» **Fragmento seleccionado**
########################################

La conexión México-Argentina brilla por su ausencia en las historias del rock rioplatense. Grave omisión puesto que sería determinante para el despertar de una música que casi cuatro décadas atrás supo adquirir carta de ciudadanía en el extremo sur del continente americano. He aquí un episodio olvidado de la contracultura rockera en América Latina que demuestra que nada viaja más rápido que el capital. Lástima que no sea un turista accidental, puesto que su visita, tan ansiada por muchos, tiende a modificar el paisaje de manera definitiva.



Los Locos del Ritmo (México)
Foto de 1960.

La marea comercial de la Nueva Ola
Un viaje plagado de consecuencias. En el otoño de 1960 RCA decide transferir a Ricardo Mejía, director artístico de la compañía, de su subsidiaria en México DF a la lejana Buenos Aires. Mejía era ecuatoriano, había residido en los Estados Unidos y llegaba a Argentina con el cargo de gerente general del sello. Ni lerdo ni perezoso, se rodea de unos cuantos publicistas y en 1962 lanza El Club del Clan por Canal 13, un programa de la televisión porteña que se encarga de promocionar a los jóvenes representantes de la Nueva Ola.
Chicos prolijos e inofensivos que entonan canciones pegadizas e intrascendentes sobre el amor y las flores. Copian algunas poses vacías tomadas de los vecinos rockeros del norte pero evitan su incontinencia rítmica y liman cualquier aspereza sospechosa. La apología de una juventud desenfadada que hace sonreír a los mayores y cuyos representantes son Palito Ortega, Violeta Rivas, Nicky Jones, Johny Tedesco, Jolly Land, Raul Lavié, Chico Novarro y un largo etcétera.
El engendro, moldeado en partes iguales sobre la fiebre rocanrolera mexicana y la canción italiana del Festival de San Remo, obtiene un éxito inmediato y fulminante. A tal punto que se extiende por el cono sur como esa plaga que celebra Enrique Guzmán en la famosa canción de los Teen Tops (en realidad, un cover del “Good Golly Miss Molly” de Little Richard). Canal 4 de Uruguay comienza a emitir El Club del Clan en 1963 y las radios del país vecino atiborran a los oyentes con programas dedicados a los hits nuevaoleros. A partir de octubre de ese mismo año, Smowing Club, por Teledoce, fabrica la versión local del Clan. Chile también tendrá su propia avanzada nuevaolera, con nombres que ya no recuerdan ni sus padres y cuyos años de “gloria” van de 1963 a 1967. Y Brasil promueve su Jovem Guarda, liderada por Roberto Carlos, a partir de 1965. Un peculiar fenómeno pop que mezcla el rock con la canción romántica. Su tema “O Calhambeque” es literalmente un cachivache que se pone de moda en Argentina y demuestra que la integración latinoamericana en poco se parece a aquella con la que soñaron los padres de la independencia.

########################################

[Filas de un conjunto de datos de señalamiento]
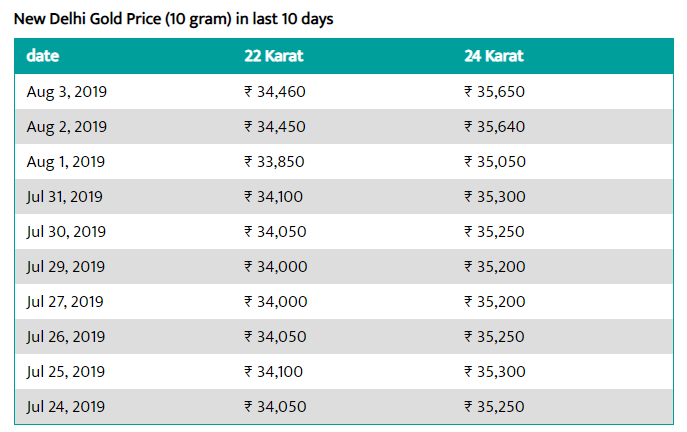Click the 24 Karat column header
Image resolution: width=687 pixels, height=432 pixels.
point(494,56)
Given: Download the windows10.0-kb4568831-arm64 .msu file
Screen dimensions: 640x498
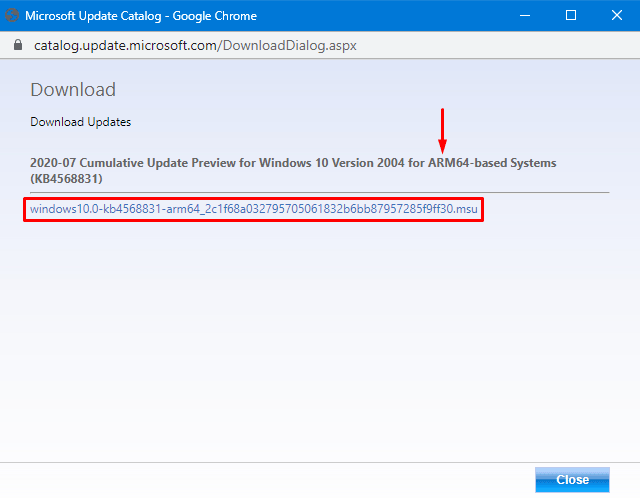Looking at the screenshot, I should pos(254,209).
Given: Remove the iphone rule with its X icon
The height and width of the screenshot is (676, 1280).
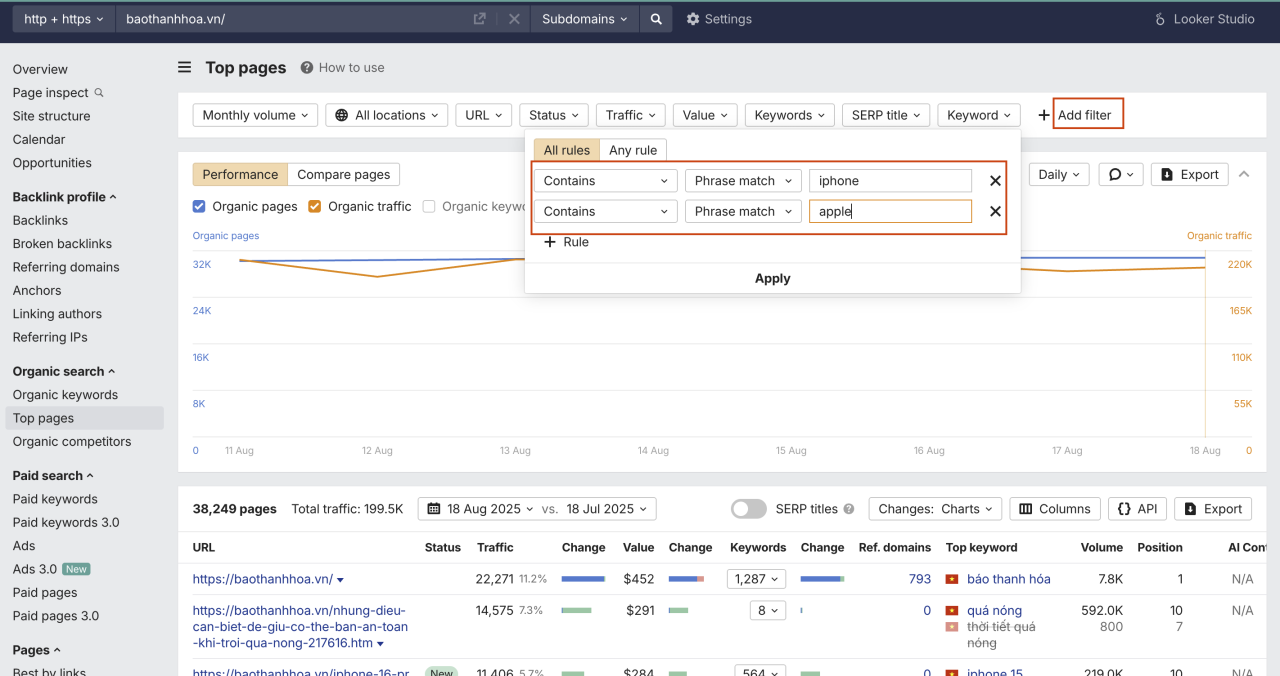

########################################

Transcribe del fragmento sobre el rock rioplatense todo lo que va desde "La marea comercial" hasta "la Nueva Ola.".

» **Respuesta**
La marea comercial de la Nueva Ola
Un viaje plagado de consecuencias. En el otoño de 1960 RCA decide transferir a Ricardo Mejía, director artístico de la compañía, de su subsidiaria en México DF a la lejana Buenos Aires. Mejía era ecuatoriano, había residido en los Estados Unidos y llegaba a Argentina con el cargo de gerente general del sello. Ni lerdo ni perezoso, se rodea de unos cuantos publicistas y en 1962 lanza El Club del Clan por Canal 13, un programa de la televisión porteña que se encarga de promocionar a los jóvenes representantes de la Nueva Ola.